- Given records
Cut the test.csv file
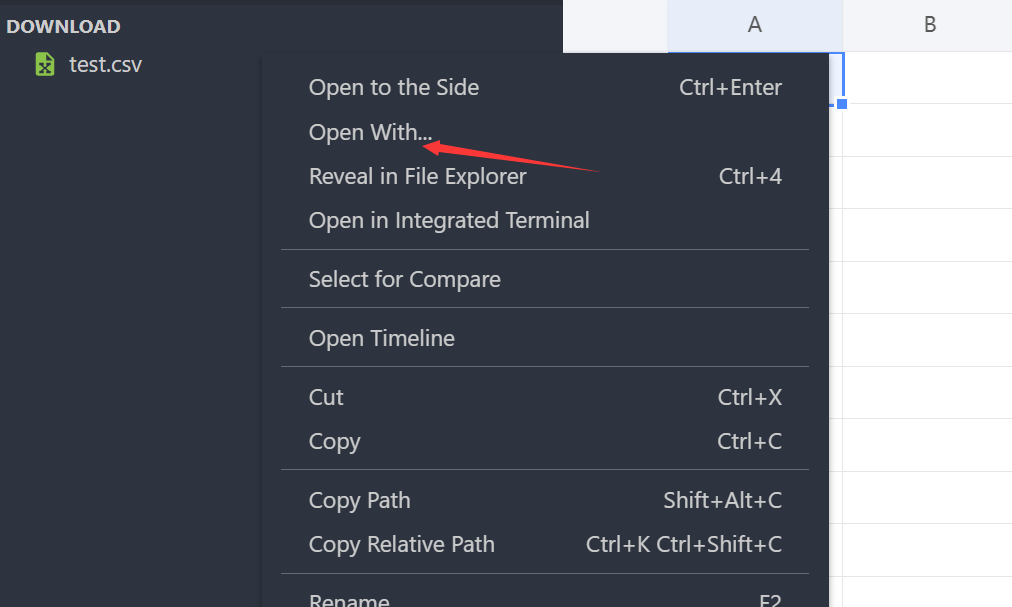The image size is (1012, 607). point(326,396)
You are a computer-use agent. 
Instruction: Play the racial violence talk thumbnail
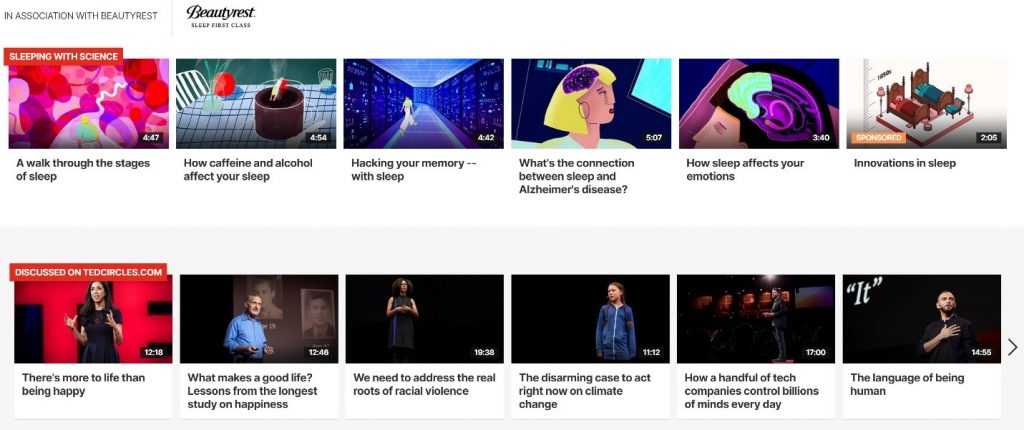pyautogui.click(x=424, y=319)
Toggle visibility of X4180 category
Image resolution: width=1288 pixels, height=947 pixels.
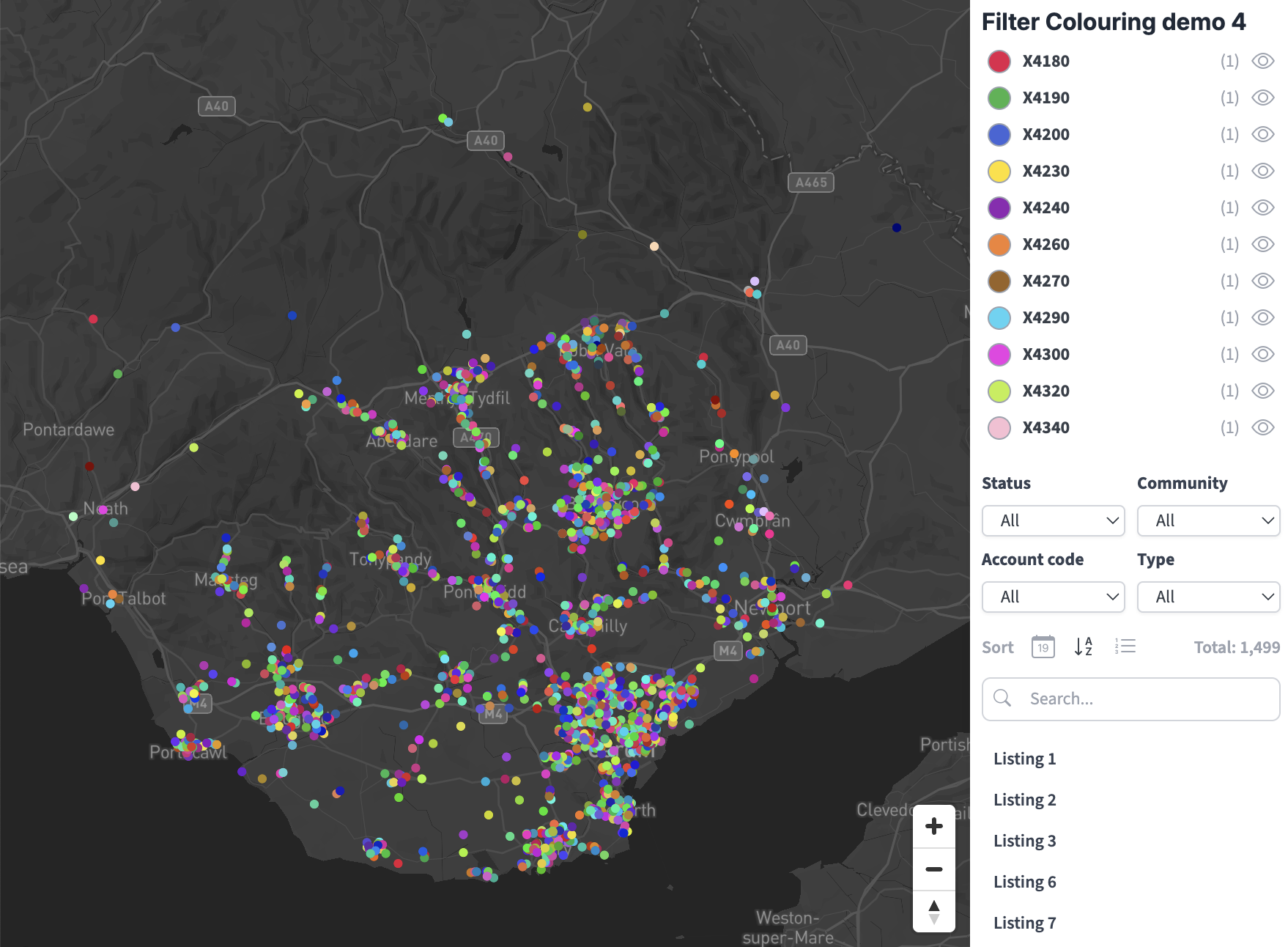click(1262, 61)
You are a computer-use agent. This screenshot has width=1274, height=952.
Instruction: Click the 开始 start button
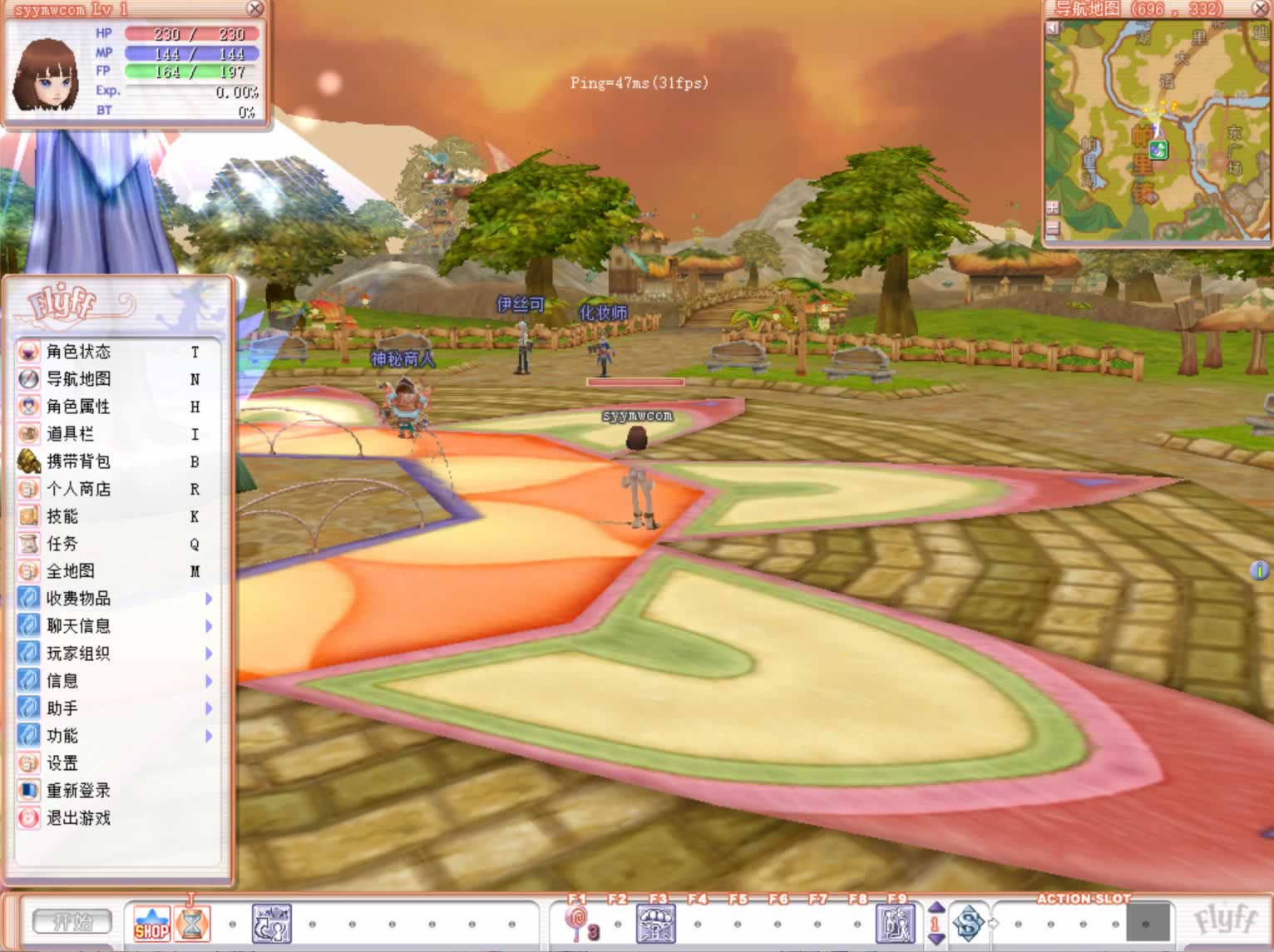72,922
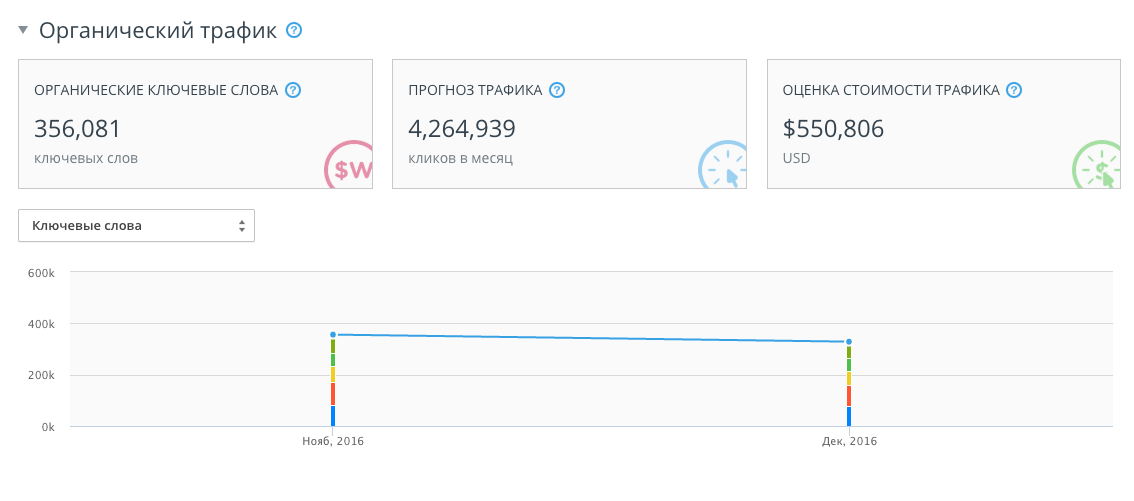Image resolution: width=1134 pixels, height=501 pixels.
Task: Select the Дек, 2016 line data point
Action: (x=849, y=342)
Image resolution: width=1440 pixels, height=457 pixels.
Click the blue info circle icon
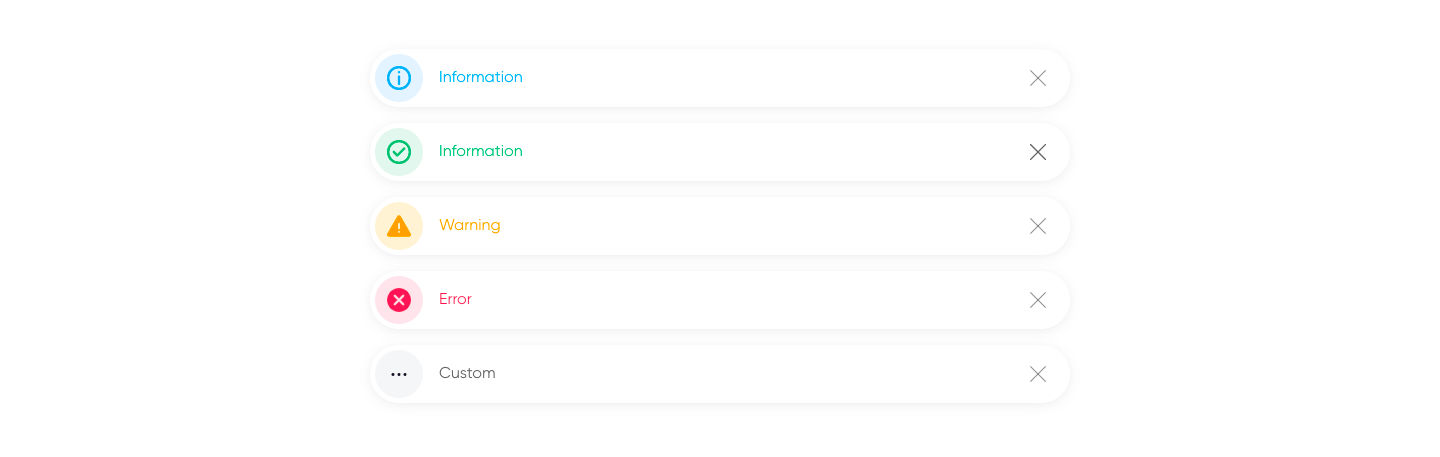pyautogui.click(x=399, y=78)
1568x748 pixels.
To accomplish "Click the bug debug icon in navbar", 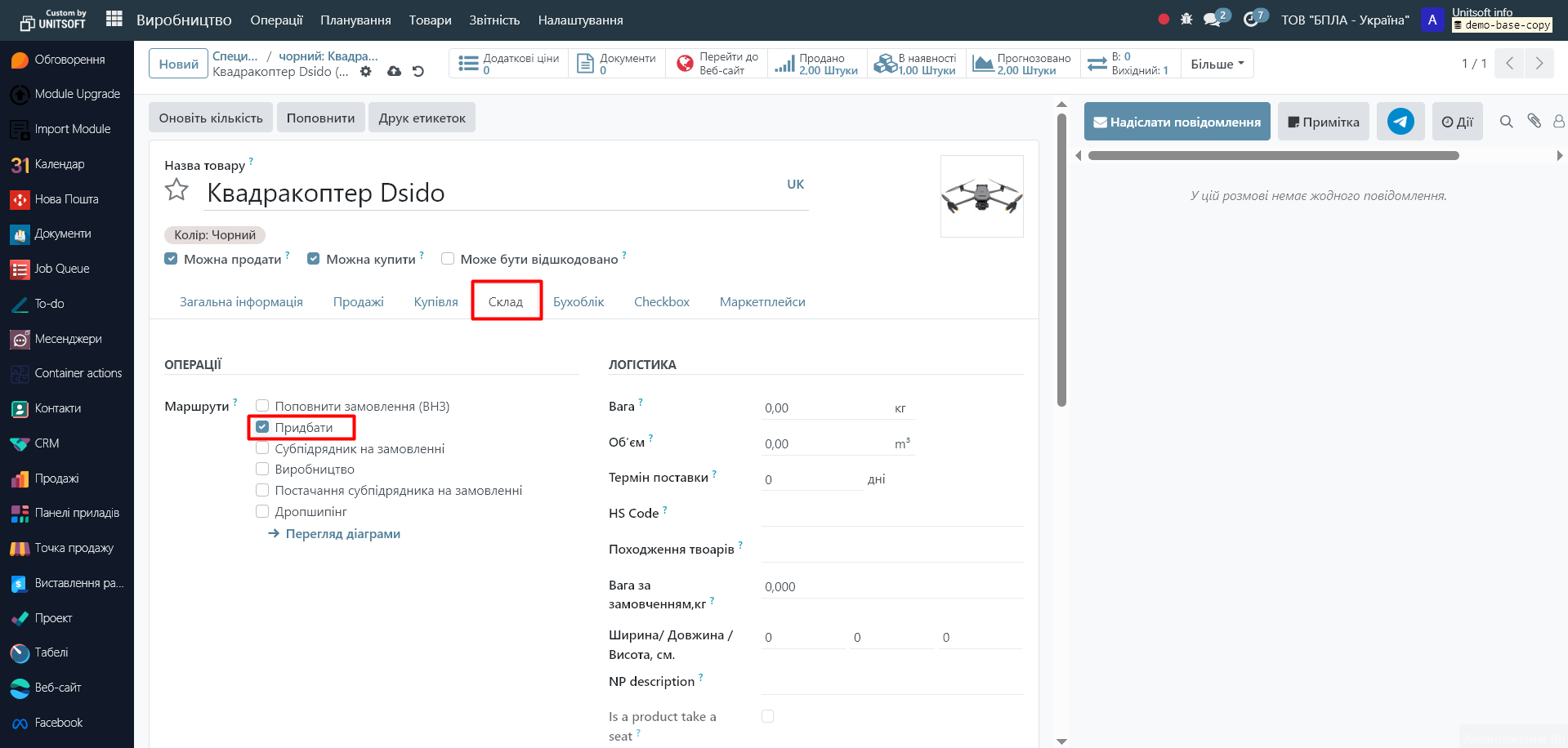I will pyautogui.click(x=1186, y=19).
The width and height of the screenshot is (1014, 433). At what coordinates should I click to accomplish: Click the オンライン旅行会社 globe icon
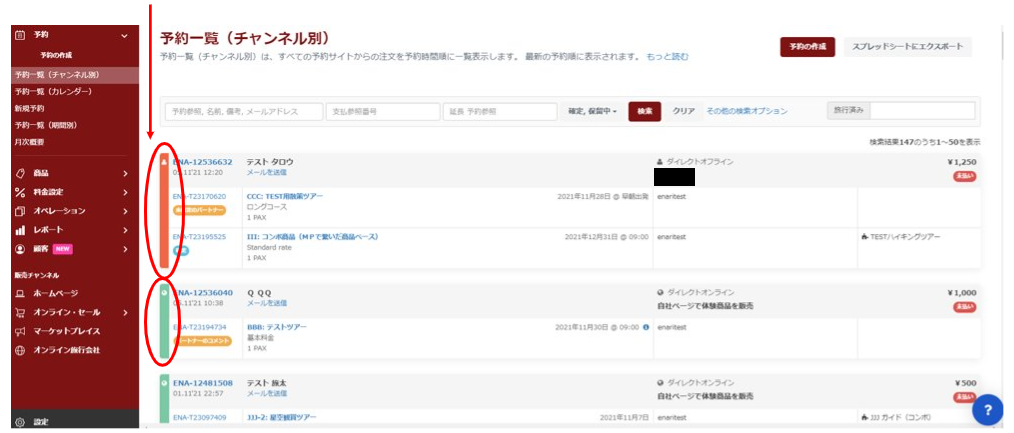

- Problem to solve
Scan the entries above for the word "agent" and collect each line holding it.

- Result of the task
You are a computer-use agent. 
You are a computer-use agent. This screenshot has width=1274, height=952.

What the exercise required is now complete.